Jesus’ reference to “dogs” (I believe) is not a slur. If the roles were reversed and a Jew asked a Phoenician for aid, the Jew would be seen as the “dog”. The point is that with Jesus the dogs ( who – like my dogs – need me to feed them – with Jesus, the “dogs” get fed. First things first, though.
It would seem that this perplexing gospel confrontation has its revealing roots in the Feeding of the 5000 (which we addressed a month ago), where those who were present – ostensibly all Jews – came away with full bellies; but when all the “children” had been satisfied, Jesus directed the Twelve to gather up the left-overs. And that gathering filled twelve large baskets.
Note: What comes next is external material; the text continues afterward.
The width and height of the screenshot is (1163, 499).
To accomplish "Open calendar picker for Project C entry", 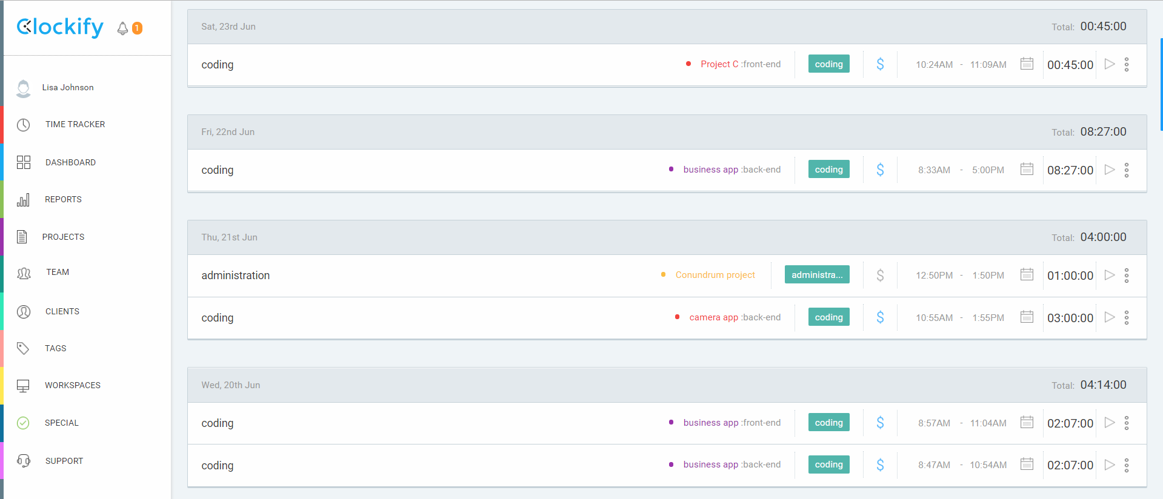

Ever wonder what they did with the food in those baskets?
At the level of the symbolic, those left-overs were for the “dogs”, those who had no reason to expect – much less hope for – inclusion at God’s Table. And yet, the crucial point of feeding the “children” was so that the “children” in turn would share what they had been given. Purpose. Mission. Stewardship. Sound familiar?
In my occasional attempts at humorous jousting, I have said, with as much seriousness as playfulness, that I want to return as one of my dogs. My dogs are cared for and treated better than an overwhelming percentage of the world’s children. They have food, a safe, warm place to sleep, and a lot of caring love that more than a few kids in this world ever hope for. In this, I was reminded this past week about the dogs I have seen in El Salvador. Some dogs belong to people and have homes, but most appear to be feral. These dogs are always skinny, their ribs bulging under their coats. Foreign visitors (like me and you) initially comment on the dogs; but after a while, when the sights and sounds of the country refocus a visitor’s attention, the dogs no longer are so visible. What then a visitor unavoidably sees are the skinny, mal-nourished kids. So, what do you do when you have a fat dog and a skin and bones kid?
Crumbs fill baskets. And when we remember that in the God-life there is enough for everyone, it is “first things first”. The “children” become the servers at the table; and even the “dogs” are fed. Amen.